# [REQUESTS]
1. From the Little Beach Street Bakery review, extract the passage that begins at the words "Perhaps it's my" and stops after "does incredibly well.", copying it word for word.
2. How many lines in the records contain the string "logo"? Matching is case-sensitive. Reply with the number alone.

--- BEGIN EXTRACT ---

But what was previously a weekend diversion suddenly becomes far more important as she pours her emotions into kneading and pounding the dough, and each loaf becomes better and better. With nuts and seeds, olives and chorizo, with local honey (courtesy of local bee keeper, Huckle), and with reserves of determination and creativity Polly never knew she had, she bakes and bakes and bakes.... And people start to hear about it. Sometimes, bread really is life...and Polly is about to reclaim hers.

I don't read contemporary all that often, although it's definitely a genre I've started exploring a little more over the past year. Contemporary settings I can handle, but I love my speculative fiction; if a book doesn't even have a hint of magical realism in it then I'm immediately less likely to pick it up, but that isn't always the case. Sometimes I need something fun and light to fill me with the warm fuzzies, and contemporary is ideal for that.

Little Beach Street Bakery isn't the first Colgan book I've read, I fell in love with her Rosie Hopkins books at the end of last year and have been eager to check out more of her contemporary since because I love the way she includes food in her stories, from sweets to cupcakes to chocolate and, now, to bread! Who doesn't love a bit of bread? Apart from people who can't have glucose...

Perhaps it's my love for Daphne du Maurier, but for whatever reason I have a weakness for books set in Cornwall. I knew I wanted to read more of Colgan's work outside of the Rosie Hopkins series, and to be honest it was the Cornish setting that sold Little Beach Street Bakery to me. The setting was beautiful; Colgan really brought Cornwall to life, to the extent that the setting felt like a character in and of itself. Writing place is something Colgan does incredibly well.

At first it felt a little strange to be reading a Colgan book that wasn't about Rosie, but Polly soon grew on me; she's a really fun and honest protagonist to follow around, and I certainly empathised with the predicament that she found herself in at the beginning of the story. She makes mistakes, she learns from them, and she grows. What more could you want from a protagonist?

--- END EXTRACT ---
--- BEGIN GIVEN RECORDS ---

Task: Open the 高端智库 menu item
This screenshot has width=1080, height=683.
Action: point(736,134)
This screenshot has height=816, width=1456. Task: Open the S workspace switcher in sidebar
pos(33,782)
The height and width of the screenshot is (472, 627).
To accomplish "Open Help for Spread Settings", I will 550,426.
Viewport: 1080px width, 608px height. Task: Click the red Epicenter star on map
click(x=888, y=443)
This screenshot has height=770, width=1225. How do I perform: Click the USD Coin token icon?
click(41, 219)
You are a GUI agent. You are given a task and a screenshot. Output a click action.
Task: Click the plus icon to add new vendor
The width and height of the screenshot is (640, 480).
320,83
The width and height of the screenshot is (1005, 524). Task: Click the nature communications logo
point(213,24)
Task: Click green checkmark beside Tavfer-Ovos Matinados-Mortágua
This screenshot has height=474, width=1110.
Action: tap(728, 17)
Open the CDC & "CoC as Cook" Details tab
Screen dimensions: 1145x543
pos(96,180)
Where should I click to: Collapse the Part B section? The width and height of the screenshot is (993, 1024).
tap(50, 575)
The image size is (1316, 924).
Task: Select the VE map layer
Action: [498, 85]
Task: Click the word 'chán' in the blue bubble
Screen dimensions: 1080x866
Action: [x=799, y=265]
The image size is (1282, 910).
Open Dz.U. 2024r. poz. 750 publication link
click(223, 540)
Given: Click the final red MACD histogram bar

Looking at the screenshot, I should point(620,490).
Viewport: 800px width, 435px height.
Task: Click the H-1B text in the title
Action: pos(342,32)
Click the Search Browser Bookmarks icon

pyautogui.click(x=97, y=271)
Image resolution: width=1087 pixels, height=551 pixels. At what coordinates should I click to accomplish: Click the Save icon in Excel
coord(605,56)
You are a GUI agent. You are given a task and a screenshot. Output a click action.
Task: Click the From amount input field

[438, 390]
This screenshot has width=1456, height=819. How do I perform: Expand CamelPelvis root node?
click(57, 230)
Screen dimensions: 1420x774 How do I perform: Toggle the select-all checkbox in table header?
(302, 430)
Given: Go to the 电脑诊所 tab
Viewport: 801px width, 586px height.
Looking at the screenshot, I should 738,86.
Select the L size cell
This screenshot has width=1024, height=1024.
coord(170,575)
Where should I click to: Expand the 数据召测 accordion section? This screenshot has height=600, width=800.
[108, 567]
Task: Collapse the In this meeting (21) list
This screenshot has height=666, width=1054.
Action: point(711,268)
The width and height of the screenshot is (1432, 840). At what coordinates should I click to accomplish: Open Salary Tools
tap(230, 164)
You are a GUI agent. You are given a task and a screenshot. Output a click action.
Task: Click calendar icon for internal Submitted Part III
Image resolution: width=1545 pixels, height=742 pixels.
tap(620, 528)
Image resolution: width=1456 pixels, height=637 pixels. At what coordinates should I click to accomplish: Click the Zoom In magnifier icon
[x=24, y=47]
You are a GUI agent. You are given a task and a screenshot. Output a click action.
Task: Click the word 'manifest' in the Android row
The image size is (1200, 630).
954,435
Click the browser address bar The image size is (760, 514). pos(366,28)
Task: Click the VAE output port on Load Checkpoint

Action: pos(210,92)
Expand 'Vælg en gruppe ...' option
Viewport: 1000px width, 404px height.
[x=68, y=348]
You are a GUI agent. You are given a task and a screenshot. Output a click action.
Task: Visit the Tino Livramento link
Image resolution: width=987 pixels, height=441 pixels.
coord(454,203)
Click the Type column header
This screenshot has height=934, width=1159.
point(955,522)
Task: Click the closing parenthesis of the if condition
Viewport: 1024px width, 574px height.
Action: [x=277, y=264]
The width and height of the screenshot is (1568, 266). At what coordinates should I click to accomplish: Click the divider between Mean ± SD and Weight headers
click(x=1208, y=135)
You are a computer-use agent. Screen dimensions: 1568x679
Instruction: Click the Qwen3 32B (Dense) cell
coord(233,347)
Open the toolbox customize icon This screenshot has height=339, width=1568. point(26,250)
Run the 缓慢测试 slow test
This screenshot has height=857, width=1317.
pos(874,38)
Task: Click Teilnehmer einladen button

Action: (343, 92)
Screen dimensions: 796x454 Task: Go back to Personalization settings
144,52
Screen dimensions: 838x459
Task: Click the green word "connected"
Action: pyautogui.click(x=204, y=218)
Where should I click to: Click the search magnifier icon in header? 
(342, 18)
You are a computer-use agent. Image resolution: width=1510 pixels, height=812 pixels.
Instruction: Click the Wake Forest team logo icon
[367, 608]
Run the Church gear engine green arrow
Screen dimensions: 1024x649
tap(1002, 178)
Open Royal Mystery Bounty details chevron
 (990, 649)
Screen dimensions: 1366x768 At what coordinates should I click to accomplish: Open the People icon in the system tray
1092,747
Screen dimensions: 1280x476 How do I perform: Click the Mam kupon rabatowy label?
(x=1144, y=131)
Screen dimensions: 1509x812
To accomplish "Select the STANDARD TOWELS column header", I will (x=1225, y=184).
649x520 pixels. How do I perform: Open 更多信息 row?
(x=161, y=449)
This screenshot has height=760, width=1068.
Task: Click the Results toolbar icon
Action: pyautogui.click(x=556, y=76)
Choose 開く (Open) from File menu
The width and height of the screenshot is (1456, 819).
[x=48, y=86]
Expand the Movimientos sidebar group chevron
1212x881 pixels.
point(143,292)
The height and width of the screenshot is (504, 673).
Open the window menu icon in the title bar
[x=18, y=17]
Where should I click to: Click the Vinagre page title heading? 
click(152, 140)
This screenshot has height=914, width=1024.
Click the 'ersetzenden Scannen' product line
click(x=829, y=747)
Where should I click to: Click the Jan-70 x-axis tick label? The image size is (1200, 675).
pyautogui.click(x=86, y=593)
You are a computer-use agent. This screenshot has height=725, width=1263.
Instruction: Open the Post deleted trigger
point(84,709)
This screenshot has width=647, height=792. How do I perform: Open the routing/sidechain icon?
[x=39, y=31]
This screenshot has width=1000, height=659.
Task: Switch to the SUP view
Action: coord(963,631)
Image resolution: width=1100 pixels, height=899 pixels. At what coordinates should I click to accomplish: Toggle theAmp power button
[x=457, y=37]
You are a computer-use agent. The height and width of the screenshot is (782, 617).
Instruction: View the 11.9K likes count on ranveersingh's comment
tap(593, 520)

--- END GIVEN RECORDS ---

# [TASK-BY-TASK SOLUTIONS]
1.
Perhaps it's my love for Daphne du Maurier, but for whatever reason I have a weakness for books set in Cornwall. I knew I wanted to read more of Colgan's work outside of the Rosie Hopkins series, and to be honest it was the Cornish setting that sold Little Beach Street Bakery to me. The setting was beautiful; Colgan really brought Cornwall to life, to the extent that the setting felt like a character in and of itself. Writing place is something Colgan does incredibly well.

2. 2